The goal of therapy, to me, is to help the client begin to look back on themselves, to look inside themselves, to look at their feelings, to look at their motivations, and most importantly, to look at their history. The history of what actually happened to them when they were children in their relationships with their parents. To look at the dynamics between themselves and their parents when they were children and to see what of their needs did not get met.
Now, a lot of therapists don’t do that. A lot of therapists, from what I’ve seen, love parental rescue fantasy. Because what happens so easily is when a client comes into therapy and they have that parental rescue fantasy toward the therapist, in a sort of sense, they’re kind of falling in love, maybe in a non-romantic sense, or sometimes even in a romantic sense with the therapist. “Oh my god, here’s this parental figure who’s going to save me!”
And so often what happens, from the perspective of a therapist, is their radar comes up and they realize, “Oh my god, I got somebody who’s gonna come forever. Here’s a dependent person.” And as long as I play the parental role and I’d be loving in a parental way, and I always take the client’s side and always tell them how great they are, and basically to use that sort of therapeutic term, narcissistically gratify the client, that client is never going to resolve their fundamental dynamics that are causing them to have the parental rescue fantasy.
Instead, what’s going to happen is that parental rescue fantasy dynamic is going to be played out with the therapist in the long term.

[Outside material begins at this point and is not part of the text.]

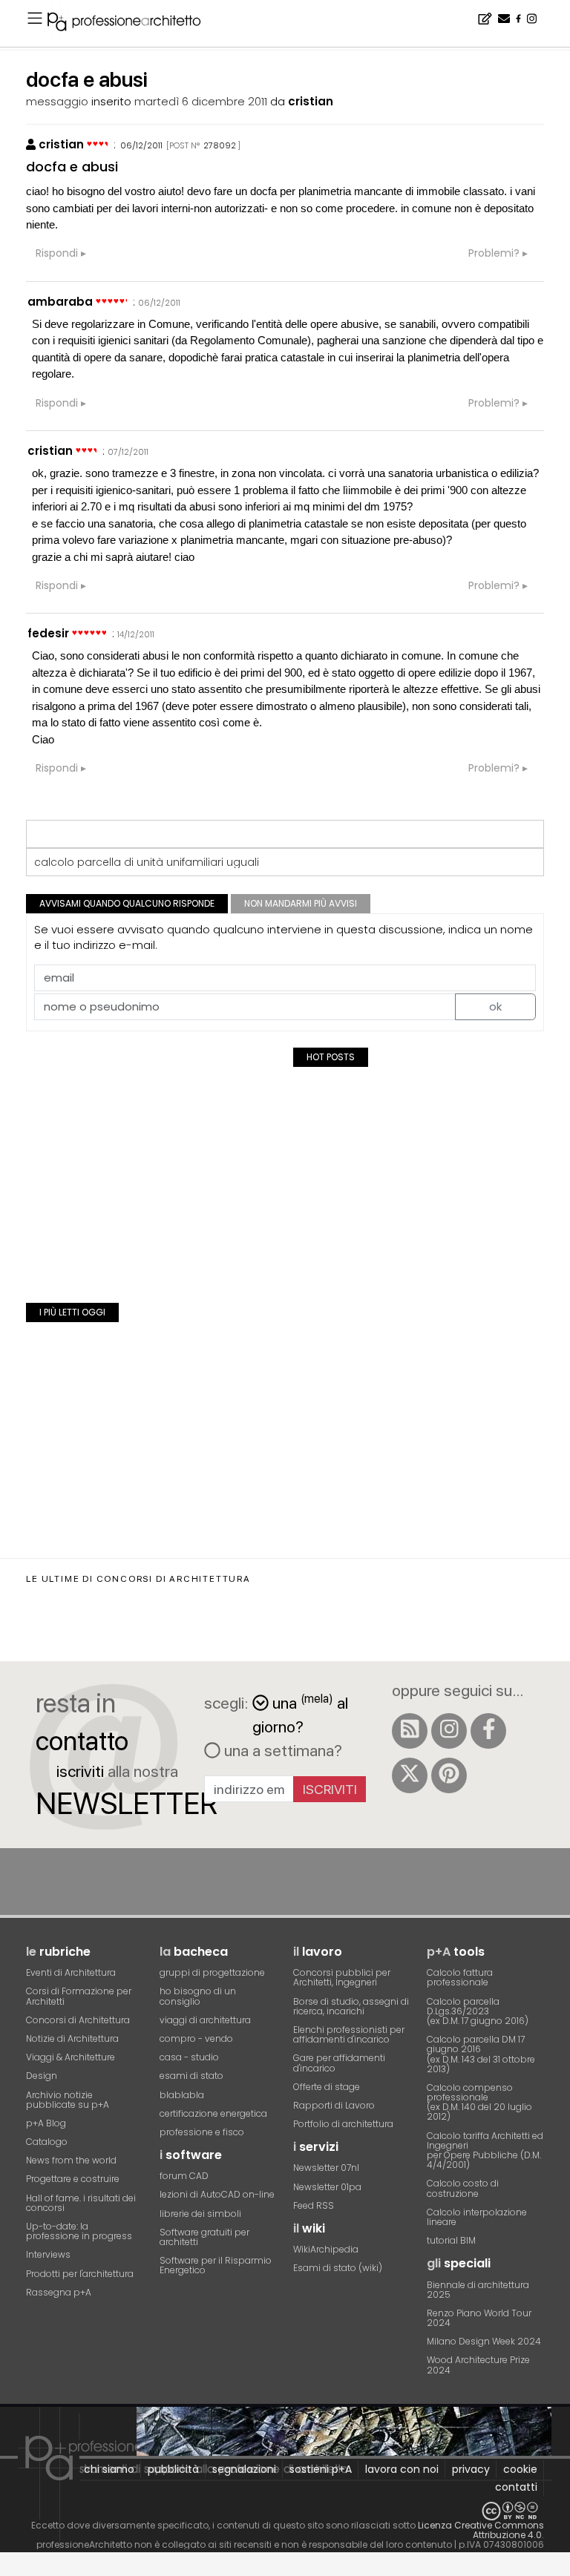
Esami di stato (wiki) (337, 2267)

And that client is going to keep coming back to keep getting that dose of fulfillment of parental rescue fantasy.
And there’s one little ironic twist in it. I think a lot of therapists become therapists to work out their own dynamics of parental rescue fantasy. So when they get someone who comes every week and comes on time and pays them money and respects them and treats them like a little God in the office, actually the therapist’s unresolved parental rescue fantasy can be met, met in a sense, but not resolved in that therapy dynamic too. Because it’s making the therapist feel like, “Oh, here’s someone who’s listening to me, who cares about me, who’s always there for me, who takes care of, who gives me money.”

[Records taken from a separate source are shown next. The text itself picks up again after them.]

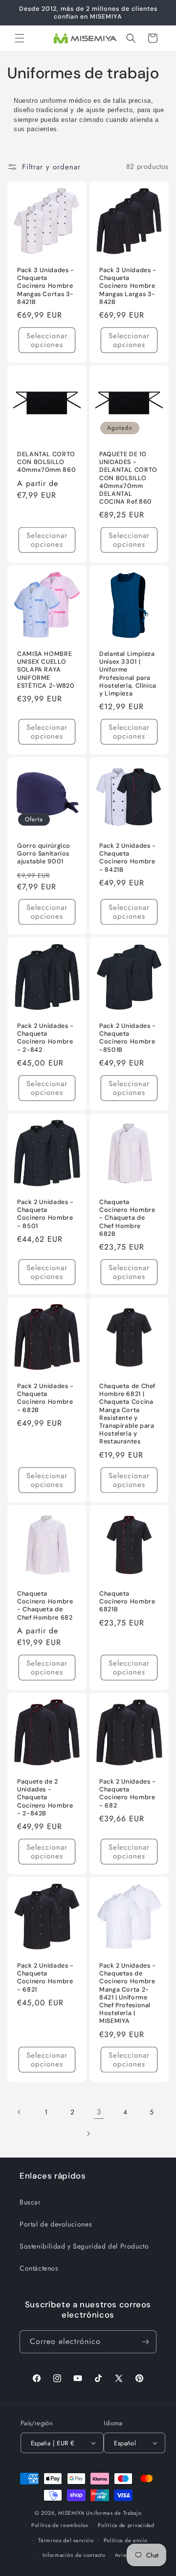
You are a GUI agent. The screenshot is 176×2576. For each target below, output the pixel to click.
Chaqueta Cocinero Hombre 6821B (127, 1601)
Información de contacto (74, 2555)
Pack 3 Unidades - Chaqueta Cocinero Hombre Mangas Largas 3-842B (127, 286)
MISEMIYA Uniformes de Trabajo (99, 2513)
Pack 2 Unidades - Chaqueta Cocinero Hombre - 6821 (45, 1978)
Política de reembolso (59, 2525)
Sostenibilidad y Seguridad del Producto (84, 2246)
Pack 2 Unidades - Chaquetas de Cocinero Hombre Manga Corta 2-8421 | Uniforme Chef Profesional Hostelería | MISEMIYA (127, 1993)
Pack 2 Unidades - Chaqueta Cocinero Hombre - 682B (45, 1398)
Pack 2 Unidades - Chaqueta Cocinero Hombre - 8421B (127, 858)
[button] (19, 38)
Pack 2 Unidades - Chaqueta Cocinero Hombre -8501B (127, 1038)
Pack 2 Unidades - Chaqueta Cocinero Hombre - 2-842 (45, 1038)
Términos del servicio (66, 2540)
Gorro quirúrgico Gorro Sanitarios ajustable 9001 (43, 853)
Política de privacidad (126, 2525)
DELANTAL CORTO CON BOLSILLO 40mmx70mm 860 (46, 462)
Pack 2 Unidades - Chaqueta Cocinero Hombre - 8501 (45, 1214)
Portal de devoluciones (56, 2224)
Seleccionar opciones (46, 340)
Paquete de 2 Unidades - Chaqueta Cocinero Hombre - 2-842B (45, 1797)
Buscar (30, 2202)
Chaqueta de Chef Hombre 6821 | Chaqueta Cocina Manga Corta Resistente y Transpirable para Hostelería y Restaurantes (127, 1413)
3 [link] (99, 2112)
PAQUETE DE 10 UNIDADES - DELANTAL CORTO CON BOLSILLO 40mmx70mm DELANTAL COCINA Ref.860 (128, 478)
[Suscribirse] (145, 2341)
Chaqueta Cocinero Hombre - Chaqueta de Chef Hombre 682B (127, 1218)
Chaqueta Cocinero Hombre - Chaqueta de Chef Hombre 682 (45, 1606)
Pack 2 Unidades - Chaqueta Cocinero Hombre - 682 (127, 1794)
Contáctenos (39, 2268)
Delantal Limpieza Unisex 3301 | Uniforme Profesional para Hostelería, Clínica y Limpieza (127, 673)
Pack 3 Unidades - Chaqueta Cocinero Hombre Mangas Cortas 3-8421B (45, 286)
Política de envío (126, 2540)
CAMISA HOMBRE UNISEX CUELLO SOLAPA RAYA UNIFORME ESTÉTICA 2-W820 (45, 670)
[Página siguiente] (88, 2133)
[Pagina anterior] (19, 2112)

And in a certain sense, the therapist isn’t growing. The therapist isn’t changing. The therapist just has someone who’s a permanent audience member for them, someone who bolsters the therapist’s ego and makes the therapist feel important and valid. Whereas on the inside, so many therapists, from what I’ve seen, are still just hurt, abandoned little children who are looking for people who are gonna take care of them, listen to them, and do it forever without ever rejecting them.